Официант кивнул. Митч выпил пол первой кружки.
— На тебя какое-то жуткое количество говна свалилось, — сказал Когэн.
— Эй, — сказал Митч, — слушай, знаешь? Что тут сделаешь? Стараешься как можешь. Думаешь, вообще из страны уеду, как какой-нибудь ебаный уклонист или кто-то? Ну нахуй. Все равно разницы никакой. Что мы делаем?
— У нас вот что, — ответил Когэн. — У нас два парня. На самом деле их четверо, но одного, вероятно, близко нет, и я не уверен, на самом деле нам другой нужен. В общем, у нас два парня точно, и один меня знает, поэтому вот.
— Ну, — сказал Митч, — мне двойная, значит, что ли? Парни эти где-то тусуются или как?
— Не-а, — ответил Когэн. — То есть в смысле, если хочешь двойную, я не против, если думаешь, что потянешь. Тебе это надо?

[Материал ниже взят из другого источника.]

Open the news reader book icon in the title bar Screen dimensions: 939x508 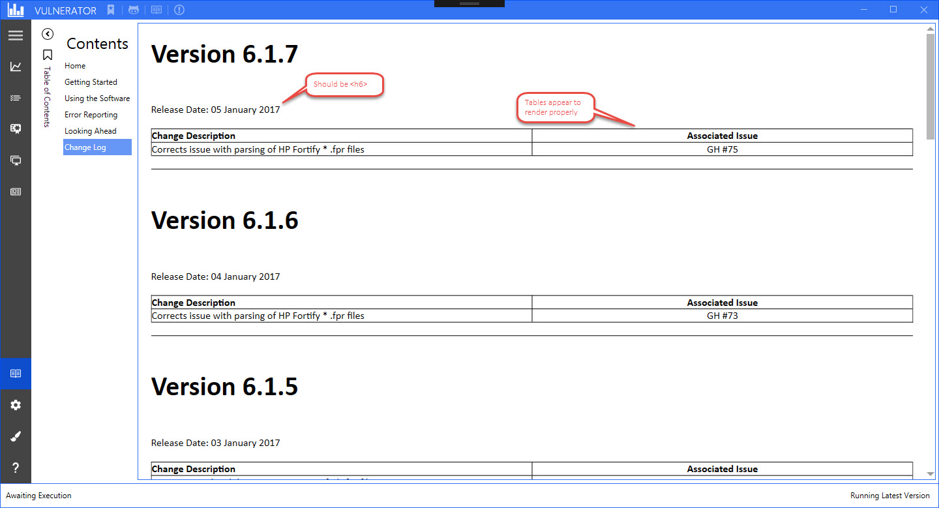[x=156, y=10]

— Башли не повредят, — ответил Митч. — Надо попробовать, а это мне левого яйца будет стоить. Знаешь, где эти мудаки мне вкатили? В Мэриленде. Не в Нью-Йорке, в Мэриленде. Поэтому надо туда ехать и все дела, пердеть в каком-нибудь мотеле, и это будет значить две стойки, мой парень, который, похоже, ни разу в жизни из швейного района не вылазил, Солли клевый чувак, но если кто и похож на свете на пронырливого нью-йоркского жида, так это Солли. И потом еще один парень, может, в робе или что-то, чтоб они меня не прижали только за то, что у меня Солли. Еще как мне башли нужны.